Received: from rchatre-s.jf.intel.com ([10.54.70.76])
  by FMSMGA003.fm.intel.com with ESMTP; 11 Sep 2018 10:14:57 -0700
From:   Reinette Chatre <reinette.chatre@intel.com>
To:     tglx@linutronix.de, fenghua.yu@intel.com, tony.luck@intel.com,
        peterz@infradead.org, mingo@redhat.com, acme@kernel.org
Cc:     gavin.hindman@intel.com, jithu.joseph@intel.com,
        dave.hansen@intel.com, hpa@zytor.com, x86@kernel.org,
        linux-kernel@vger.kernel.org,
        Reinette Chatre <reinette.chatre@intel.com>
Subject: [PATCH V3 0/6] perf/core and x86/intel_rdt: Fix lack of coordination with perf
Date:   Tue, 11 Sep 2018 10:14:31 -0700
Message-Id: <cover.1536685533.git.reinette.chatre@intel.com>
X-Mailer: git-send-email 2.17.0
Sender: linux-kernel-owner@vger.kernel.org
Precedence: bulk
List-ID: <linux-kernel.vger.kernel.org>
X-Mailing-List: linux-kernel@vger.kernel.org

Dear Maintainers,

This new series fixing the lack of coordination between the
pseudo-locking measurement code and perf addresses all feedback received
for V2.

Changes since V2:
- Move the helper to obtain the performance counter index to
  include/linux/perf_event.h. The request was actually to move this helper
  to arch/x86/include/asm/perf_event.h - but doing so would be more
  involved since this header file does not know about struct perf_event
  that is used by this helper. There was no response for further
  clarification of the request to move this helper so I proceeded to move it
  to include/linux/perf_event.h instead.
- Change name of helper to obtain the index to perf_rdpmc_index() - the
  original request was to name it x86_perf_rdpmc_index() but this seems to
  be tied to the suggested header location.

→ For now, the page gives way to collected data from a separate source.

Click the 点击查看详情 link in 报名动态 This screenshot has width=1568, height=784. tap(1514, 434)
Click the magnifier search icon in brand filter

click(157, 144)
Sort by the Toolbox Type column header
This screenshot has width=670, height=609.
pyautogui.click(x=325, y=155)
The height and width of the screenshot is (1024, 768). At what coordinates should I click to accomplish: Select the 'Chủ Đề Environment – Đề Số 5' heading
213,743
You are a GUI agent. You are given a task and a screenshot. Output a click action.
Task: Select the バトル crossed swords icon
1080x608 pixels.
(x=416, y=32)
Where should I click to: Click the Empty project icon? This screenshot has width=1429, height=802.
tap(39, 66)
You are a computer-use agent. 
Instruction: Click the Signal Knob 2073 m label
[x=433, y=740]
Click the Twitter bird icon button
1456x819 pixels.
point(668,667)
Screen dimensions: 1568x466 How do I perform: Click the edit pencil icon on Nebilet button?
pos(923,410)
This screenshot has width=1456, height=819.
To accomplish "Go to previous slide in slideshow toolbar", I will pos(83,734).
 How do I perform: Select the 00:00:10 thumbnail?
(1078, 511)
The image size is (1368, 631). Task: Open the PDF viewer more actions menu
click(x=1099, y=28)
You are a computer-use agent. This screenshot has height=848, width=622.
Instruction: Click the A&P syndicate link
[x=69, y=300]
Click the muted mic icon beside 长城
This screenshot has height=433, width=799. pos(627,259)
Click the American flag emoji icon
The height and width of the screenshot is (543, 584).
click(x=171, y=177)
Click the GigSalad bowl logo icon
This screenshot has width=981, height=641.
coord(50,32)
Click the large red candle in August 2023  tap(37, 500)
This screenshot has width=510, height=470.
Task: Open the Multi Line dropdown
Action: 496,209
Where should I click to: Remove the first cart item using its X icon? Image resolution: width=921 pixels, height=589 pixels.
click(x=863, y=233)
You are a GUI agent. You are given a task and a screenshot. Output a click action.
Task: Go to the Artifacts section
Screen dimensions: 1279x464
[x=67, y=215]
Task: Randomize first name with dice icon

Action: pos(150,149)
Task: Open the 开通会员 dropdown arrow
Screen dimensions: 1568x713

With the header location of
  include/linux/perf_event.h the name perf_rdpmc_index() seems to fit
  better with the new destination. There was no response for further
  clarification of the naming change request so I proceeded with the change.
- Replace all local register variables used in the measurement routines
  with local variables using READ_ONCE().
- The removal of local register variables also enable us to replace the
  direct __wrmsr() with wrmsr().
- Merge the L2 and L3 measurement routines following Peter's suggested
  framework.
- Do not copy the text from SDM that refers to serializing instructions.
- Include another LFENCE call after loop reading pseudo-locked memory.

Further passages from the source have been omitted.